The open world and ship-based gameplay were among the better-received elements. The Guardian found that the more focused structure strengthened the sense of freedom and praised the pacing, performances and sailing, while Video Games Chronicle highlighted the cast, setting, atmosphere and visual improvements. Game Informer regarded the pirate fantasy as the remake's central strength, although it found that the naval battles could become repetitive. GamesRadar+ similarly praised Edward Kenway, the voice performances and the atmosphere, but considered some of the environments and activities overly faithful to the original. In its technical analysis, Digital Foundry found all three console versions accomplished and regarded the PlayStation 5 Pro version as the strongest.

The revisions to on-foot gameplay prompted contrasting responses. The Guardian considered the expanded combat and officer missions successful and found that removing the tailing missions and Abstergo sequences improved the campaign's focus, although it characterized the solution as uncreative.
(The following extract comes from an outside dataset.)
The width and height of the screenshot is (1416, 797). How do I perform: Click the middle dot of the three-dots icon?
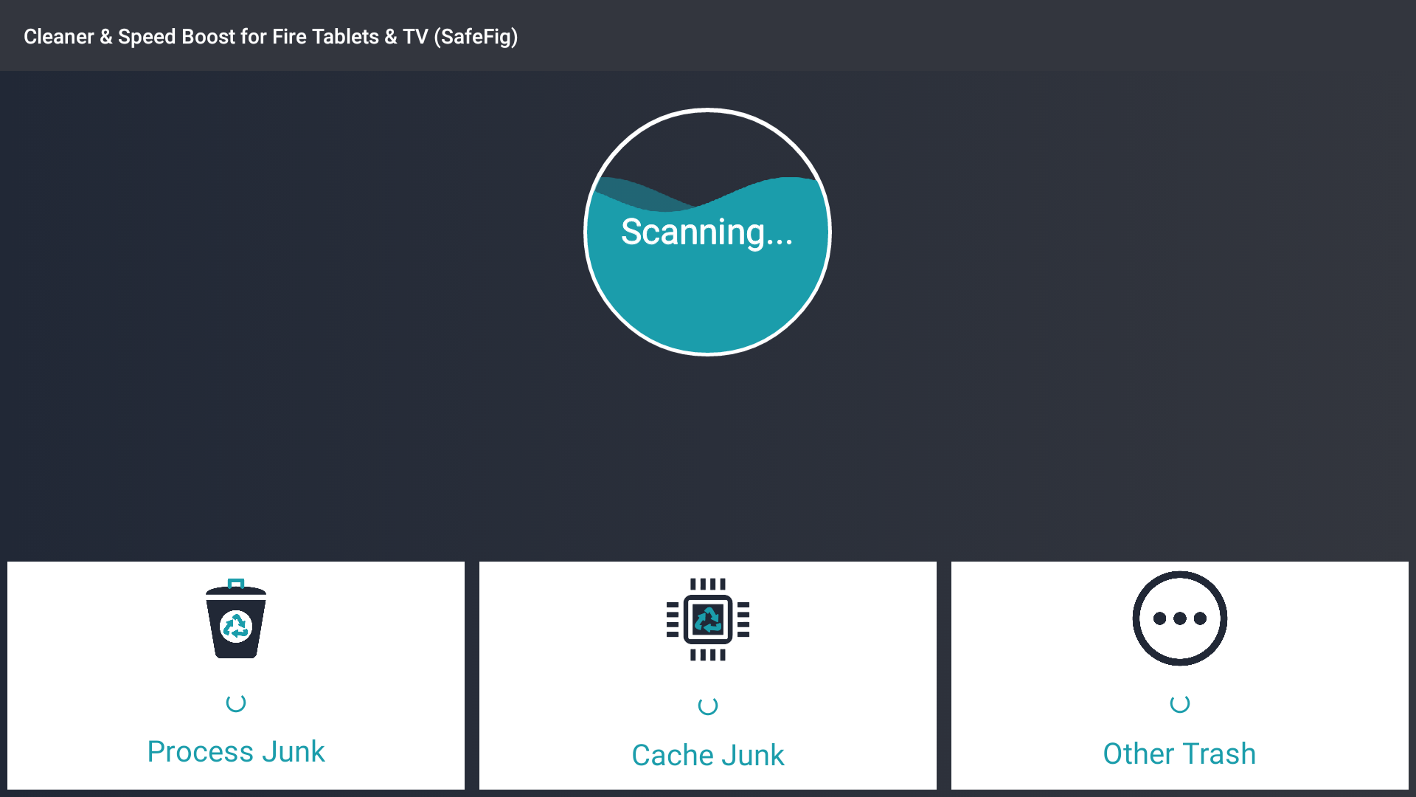point(1179,618)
IGN felt that the revised systems brought the game closer to contemporary standards. Conversely, PC Gamer found that the faster movement reduced the original's sense of weight and intentionality and that the new combat system offered fewer meaningful options. GamesRadar+ described the combat as imprecise and needlessly complicated, while GameSpot argued that the action role-playing systems were poorly suited to the original's stealth-oriented design and limited range of enemies. Eurogamer likewise concluded that many of the remake's improvements were accompanied by drawbacks.

Responses to the new and removed narrative material were also divided. Video Games Chronicle found that the additional missions fitted naturally into the existing story, and Game Informer considered the new material substantial enough to interest returning players. GameSpot praised the expanded roles of Caroline Scott, Edward Thatch and Stede Bonnet, but found the newly introduced characters underdeveloped. GamesRadar+ criticized the omission of the Freedom Cry expansion and changes to several story chapters. These differences informed the reviewers' overall conclusions: Video Games Chronicle considered the remake successful despite questioning whether it was necessary, whereas PC Gamer regarded it as competently made but inessential.

Aggregate score
| Aggregator | Score |
|---|---|
| Metacritic | (PC) 84/100 (PS5) 84/100 (XSXS) 82/100 |

Review scores
| Publication | Score |
|---|---|
| Eurogamer | 3/5 |
| Game Informer | 8.25/10 |
| GameSpot | 7/10 |
| GamesRadar+ | 3.5/5 |
| IGN | 9/10 |
| PC Gamer (US) | 75/100 |
| Video Games Chronicle | 4/5 |

=== Sales ===
During an earnings call on May 20, 2026, Ubisoft chief financial officer Frederick Duguet said that Ubisoft were "very happy" with pre-order numbers for Assassin's Creed Black Flag Resynced and that they rank "among the best titles in the franchise for the first three weeks". Rhys Elliot of Alinea Analytics claimed that Steam pre-orders for Black Flag Resynced were 5.39 times higher than the franchise's previous entry, Assassin's Creed Shadows.

On release day, Black Flag Resynced attracted 99,000 concurrent players on Steam, surpassing Assassin's Creed Shadows record of 64,000 to become the largest debut in the franchise's history. Assassin's Creed Black Flag Resynced surpassed three million copies sold within its first week of release. By its second week, the game had sold over 3.5 million copies.